What you are asked to do.
Revise the records below by changing every "Screen dimensions" to "Display size" and leaving everything else unchanged.

━━━━━━━━━━━━━━━━━━━━

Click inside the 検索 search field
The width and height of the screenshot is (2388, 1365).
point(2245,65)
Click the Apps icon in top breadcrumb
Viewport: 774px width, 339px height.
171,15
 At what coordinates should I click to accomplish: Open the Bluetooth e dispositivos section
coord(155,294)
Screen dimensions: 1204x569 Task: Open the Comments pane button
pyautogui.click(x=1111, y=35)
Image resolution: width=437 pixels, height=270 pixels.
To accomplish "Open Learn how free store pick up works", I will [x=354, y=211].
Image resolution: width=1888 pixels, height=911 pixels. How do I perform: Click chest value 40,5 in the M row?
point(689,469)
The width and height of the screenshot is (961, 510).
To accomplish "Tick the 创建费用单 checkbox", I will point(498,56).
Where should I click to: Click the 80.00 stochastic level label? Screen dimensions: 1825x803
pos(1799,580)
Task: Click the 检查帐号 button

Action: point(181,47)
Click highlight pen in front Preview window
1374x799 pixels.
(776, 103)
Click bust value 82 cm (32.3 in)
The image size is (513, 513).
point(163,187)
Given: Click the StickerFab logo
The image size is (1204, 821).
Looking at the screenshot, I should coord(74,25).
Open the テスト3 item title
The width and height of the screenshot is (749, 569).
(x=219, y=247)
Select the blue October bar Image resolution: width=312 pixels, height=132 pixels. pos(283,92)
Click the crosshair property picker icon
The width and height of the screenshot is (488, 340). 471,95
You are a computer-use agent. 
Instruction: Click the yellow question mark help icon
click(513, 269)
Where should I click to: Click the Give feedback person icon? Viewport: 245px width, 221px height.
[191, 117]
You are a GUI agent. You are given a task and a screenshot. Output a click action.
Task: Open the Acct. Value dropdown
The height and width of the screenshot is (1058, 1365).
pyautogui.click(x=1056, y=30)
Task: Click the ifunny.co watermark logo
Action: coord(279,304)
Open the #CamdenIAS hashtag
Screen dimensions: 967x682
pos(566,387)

━━━━━━━━━━━━━━━━━━━━

Solution for this task.
Click inside the 検索 search field
The width and height of the screenshot is (2388, 1365).
point(2245,65)
Click the Apps icon in top breadcrumb
Viewport: 774px width, 339px height.
171,15
 At what coordinates should I click to accomplish: Open the Bluetooth e dispositivos section
coord(155,294)
Display size: 1204x569 Task: Open the Comments pane button
pyautogui.click(x=1111, y=35)
Image resolution: width=437 pixels, height=270 pixels.
To accomplish "Open Learn how free store pick up works", I will [x=354, y=211].
Image resolution: width=1888 pixels, height=911 pixels. How do I perform: Click chest value 40,5 in the M row?
point(689,469)
The width and height of the screenshot is (961, 510).
To accomplish "Tick the 创建费用单 checkbox", I will point(498,56).
Where should I click to: Click the 80.00 stochastic level label? Display size: 1825x803
pos(1799,580)
Task: Click the 检查帐号 button

Action: point(181,47)
Click highlight pen in front Preview window
1374x799 pixels.
(776, 103)
Click bust value 82 cm (32.3 in)
The image size is (513, 513).
point(163,187)
Given: Click the StickerFab logo
The image size is (1204, 821).
Looking at the screenshot, I should coord(74,25).
Open the テスト3 item title
The width and height of the screenshot is (749, 569).
(x=219, y=247)
Select the blue October bar Image resolution: width=312 pixels, height=132 pixels. pos(283,92)
Click the crosshair property picker icon
The width and height of the screenshot is (488, 340). 471,95
You are a computer-use agent. 
Instruction: Click the yellow question mark help icon
click(513, 269)
Where should I click to: Click the Give feedback person icon? Viewport: 245px width, 221px height.
[191, 117]
You are a GUI agent. You are given a task and a screenshot. Output a click action.
Task: Open the Acct. Value dropdown
The height and width of the screenshot is (1058, 1365).
pyautogui.click(x=1056, y=30)
Task: Click the ifunny.co watermark logo
Action: coord(279,304)
Open the #CamdenIAS hashtag
Display size: 967x682
pos(566,387)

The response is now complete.